**** Information shown ****

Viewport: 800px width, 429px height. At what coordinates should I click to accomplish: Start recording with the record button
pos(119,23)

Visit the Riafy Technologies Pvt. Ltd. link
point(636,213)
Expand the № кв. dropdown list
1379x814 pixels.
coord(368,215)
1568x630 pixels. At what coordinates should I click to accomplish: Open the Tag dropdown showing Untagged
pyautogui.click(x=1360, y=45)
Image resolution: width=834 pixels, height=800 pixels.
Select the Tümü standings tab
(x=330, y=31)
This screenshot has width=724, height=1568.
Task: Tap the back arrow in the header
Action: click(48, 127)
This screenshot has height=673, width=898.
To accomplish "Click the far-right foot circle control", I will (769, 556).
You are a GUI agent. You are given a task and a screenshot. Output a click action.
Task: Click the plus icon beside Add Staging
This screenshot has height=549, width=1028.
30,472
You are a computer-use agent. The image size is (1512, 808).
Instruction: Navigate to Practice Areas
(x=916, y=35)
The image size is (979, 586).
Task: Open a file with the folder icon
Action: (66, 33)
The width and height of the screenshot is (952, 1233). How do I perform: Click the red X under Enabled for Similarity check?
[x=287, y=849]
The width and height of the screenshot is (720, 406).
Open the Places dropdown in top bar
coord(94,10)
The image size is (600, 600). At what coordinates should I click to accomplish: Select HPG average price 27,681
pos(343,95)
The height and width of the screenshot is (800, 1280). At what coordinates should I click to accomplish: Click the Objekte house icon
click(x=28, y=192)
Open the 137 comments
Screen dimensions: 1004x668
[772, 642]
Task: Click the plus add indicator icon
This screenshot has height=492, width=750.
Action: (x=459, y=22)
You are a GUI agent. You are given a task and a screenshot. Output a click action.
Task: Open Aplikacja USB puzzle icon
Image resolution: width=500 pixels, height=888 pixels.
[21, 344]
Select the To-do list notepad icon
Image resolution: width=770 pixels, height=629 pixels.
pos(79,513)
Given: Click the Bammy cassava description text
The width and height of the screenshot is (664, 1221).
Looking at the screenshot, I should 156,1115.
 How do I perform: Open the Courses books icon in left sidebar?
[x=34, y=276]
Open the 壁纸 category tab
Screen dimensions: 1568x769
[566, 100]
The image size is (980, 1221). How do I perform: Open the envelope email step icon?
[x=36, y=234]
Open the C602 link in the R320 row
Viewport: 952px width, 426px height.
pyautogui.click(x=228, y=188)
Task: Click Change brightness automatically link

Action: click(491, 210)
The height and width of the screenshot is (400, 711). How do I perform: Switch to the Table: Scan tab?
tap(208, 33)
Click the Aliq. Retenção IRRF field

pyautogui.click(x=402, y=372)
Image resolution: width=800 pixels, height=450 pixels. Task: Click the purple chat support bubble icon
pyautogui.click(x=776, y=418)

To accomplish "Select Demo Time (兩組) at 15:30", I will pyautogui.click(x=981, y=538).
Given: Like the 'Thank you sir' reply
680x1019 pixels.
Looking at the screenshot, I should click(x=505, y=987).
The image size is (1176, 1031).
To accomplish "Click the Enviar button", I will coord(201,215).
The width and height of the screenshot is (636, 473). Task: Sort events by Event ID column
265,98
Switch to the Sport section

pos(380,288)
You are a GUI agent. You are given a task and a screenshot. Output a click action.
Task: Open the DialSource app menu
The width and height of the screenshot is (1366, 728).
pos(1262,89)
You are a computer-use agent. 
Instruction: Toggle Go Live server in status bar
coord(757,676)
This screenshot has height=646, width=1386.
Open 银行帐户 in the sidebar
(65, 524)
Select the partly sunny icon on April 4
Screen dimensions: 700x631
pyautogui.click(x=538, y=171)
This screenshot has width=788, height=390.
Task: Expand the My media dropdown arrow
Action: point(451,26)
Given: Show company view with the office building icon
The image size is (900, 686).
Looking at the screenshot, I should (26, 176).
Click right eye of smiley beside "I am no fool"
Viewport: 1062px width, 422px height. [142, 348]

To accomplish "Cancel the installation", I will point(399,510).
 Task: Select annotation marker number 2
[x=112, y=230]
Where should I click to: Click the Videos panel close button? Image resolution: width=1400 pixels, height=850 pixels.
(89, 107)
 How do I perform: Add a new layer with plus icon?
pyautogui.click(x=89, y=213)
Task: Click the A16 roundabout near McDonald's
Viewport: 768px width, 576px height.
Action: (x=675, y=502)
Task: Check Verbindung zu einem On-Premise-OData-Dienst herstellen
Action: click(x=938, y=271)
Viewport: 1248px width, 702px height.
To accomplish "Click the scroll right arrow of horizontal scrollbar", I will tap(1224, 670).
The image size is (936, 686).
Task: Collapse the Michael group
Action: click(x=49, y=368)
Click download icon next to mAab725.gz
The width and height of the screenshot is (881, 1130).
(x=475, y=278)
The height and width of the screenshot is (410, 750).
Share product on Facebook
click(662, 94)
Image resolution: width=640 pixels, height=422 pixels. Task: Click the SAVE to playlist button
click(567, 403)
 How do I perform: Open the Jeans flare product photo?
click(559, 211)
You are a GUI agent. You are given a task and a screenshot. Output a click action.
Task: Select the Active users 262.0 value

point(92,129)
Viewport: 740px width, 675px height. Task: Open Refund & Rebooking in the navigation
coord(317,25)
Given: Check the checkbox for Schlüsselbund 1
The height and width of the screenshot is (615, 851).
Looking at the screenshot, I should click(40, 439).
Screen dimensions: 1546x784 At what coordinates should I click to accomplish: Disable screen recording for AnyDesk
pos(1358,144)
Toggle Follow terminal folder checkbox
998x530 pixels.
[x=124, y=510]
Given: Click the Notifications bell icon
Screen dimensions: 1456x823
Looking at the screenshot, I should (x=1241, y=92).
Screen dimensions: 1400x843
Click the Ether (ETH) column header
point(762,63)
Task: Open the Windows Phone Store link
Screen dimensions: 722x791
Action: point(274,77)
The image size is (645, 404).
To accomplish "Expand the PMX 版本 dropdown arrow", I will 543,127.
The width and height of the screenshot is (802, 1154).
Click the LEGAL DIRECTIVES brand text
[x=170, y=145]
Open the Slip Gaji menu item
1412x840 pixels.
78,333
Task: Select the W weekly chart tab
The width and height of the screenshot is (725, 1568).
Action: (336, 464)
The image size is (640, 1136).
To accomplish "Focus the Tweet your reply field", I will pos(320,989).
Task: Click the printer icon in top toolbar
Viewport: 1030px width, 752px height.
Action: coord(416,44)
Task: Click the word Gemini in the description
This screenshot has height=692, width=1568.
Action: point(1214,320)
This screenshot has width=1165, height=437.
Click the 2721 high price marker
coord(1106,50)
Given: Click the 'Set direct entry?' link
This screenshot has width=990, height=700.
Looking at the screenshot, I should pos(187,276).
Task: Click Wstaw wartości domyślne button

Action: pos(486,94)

****

**Work instructions**
Look through the data above and return each line where the string "description" occurs.

**Response to this task**
Given: Click the Bammy cassava description text
Task: Click the word Gemini in the description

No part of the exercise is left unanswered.